**What is required**.
Return, from the listing below, each line where the word "text" appears.

**Available data**.
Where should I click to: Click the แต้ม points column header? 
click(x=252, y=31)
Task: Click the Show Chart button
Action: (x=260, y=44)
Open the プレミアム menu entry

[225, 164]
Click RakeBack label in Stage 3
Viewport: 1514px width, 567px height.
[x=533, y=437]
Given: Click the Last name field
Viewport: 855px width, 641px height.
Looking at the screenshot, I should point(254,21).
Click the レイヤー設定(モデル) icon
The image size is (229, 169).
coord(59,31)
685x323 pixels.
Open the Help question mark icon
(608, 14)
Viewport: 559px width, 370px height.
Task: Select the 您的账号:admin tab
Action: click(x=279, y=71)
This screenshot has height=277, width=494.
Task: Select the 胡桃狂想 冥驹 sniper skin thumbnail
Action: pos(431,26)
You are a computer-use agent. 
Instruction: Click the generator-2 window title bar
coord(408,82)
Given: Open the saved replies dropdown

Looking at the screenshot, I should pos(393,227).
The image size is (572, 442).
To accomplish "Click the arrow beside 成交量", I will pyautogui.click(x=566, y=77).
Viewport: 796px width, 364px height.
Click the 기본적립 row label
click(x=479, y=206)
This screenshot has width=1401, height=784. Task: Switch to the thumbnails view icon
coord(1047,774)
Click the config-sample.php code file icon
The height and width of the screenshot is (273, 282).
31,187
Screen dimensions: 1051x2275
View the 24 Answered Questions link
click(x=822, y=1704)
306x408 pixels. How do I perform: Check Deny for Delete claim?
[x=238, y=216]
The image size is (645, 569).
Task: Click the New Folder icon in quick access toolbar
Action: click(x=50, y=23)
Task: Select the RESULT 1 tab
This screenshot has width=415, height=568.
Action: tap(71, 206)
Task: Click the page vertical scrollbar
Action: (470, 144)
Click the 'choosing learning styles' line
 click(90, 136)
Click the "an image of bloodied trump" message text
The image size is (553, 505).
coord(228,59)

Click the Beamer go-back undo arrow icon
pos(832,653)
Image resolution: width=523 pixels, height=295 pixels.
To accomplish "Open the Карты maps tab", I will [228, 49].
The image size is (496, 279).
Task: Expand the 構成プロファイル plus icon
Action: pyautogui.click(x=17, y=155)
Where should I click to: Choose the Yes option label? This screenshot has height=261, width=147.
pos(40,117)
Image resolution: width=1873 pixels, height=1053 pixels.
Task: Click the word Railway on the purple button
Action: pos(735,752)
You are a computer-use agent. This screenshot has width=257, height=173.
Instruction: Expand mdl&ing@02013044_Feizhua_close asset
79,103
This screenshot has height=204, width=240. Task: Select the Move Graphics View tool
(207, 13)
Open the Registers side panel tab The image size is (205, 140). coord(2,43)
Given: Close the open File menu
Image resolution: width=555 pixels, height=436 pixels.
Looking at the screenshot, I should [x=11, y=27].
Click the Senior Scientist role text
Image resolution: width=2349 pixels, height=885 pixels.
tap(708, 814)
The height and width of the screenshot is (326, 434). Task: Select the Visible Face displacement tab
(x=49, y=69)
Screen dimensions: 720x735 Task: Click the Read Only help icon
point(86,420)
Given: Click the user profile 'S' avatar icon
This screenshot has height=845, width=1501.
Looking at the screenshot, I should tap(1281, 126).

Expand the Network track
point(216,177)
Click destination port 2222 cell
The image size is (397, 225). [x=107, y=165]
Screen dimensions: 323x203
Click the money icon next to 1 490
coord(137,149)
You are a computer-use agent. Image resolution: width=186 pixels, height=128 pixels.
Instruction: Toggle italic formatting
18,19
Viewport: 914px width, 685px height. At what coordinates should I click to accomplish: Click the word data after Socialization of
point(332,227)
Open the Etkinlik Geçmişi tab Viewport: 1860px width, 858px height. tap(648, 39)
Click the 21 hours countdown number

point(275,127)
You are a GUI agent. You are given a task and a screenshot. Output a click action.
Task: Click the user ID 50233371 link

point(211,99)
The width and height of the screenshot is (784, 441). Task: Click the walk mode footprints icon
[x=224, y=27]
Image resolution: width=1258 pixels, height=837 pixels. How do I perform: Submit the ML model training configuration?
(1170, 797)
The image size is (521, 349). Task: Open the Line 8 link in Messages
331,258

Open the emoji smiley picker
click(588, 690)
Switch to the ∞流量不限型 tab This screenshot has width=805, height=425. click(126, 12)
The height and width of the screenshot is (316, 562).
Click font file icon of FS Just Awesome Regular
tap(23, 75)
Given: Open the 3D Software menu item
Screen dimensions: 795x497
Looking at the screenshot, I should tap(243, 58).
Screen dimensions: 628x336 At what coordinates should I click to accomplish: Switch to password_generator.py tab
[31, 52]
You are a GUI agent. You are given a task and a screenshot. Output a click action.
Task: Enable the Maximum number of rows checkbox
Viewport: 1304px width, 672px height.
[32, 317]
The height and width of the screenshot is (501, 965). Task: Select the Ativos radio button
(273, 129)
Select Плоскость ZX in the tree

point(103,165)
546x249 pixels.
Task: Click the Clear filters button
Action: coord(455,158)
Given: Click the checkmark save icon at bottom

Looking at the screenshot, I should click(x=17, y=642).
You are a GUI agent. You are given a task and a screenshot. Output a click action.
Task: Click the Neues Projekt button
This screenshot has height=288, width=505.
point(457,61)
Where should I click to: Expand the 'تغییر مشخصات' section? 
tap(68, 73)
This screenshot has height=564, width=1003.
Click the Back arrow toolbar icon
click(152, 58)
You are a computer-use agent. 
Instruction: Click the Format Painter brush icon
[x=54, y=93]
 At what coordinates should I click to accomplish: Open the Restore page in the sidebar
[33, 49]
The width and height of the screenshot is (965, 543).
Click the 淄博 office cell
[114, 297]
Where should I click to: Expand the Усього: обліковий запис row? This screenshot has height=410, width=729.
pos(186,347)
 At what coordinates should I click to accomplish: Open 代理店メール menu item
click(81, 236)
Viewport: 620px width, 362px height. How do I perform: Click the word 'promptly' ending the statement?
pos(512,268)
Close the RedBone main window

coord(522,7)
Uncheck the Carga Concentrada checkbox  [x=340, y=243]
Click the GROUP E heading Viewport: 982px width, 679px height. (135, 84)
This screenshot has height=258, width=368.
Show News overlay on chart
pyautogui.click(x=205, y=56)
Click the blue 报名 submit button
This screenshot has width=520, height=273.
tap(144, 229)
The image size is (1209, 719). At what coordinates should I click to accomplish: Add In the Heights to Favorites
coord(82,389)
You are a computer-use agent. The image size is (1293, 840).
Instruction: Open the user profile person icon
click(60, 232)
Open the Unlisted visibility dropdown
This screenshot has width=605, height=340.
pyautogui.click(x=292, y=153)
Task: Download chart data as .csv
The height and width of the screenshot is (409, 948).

**Answer for the task**.
Click the "an image of bloodied trump" message text
Click the Senior Scientist role text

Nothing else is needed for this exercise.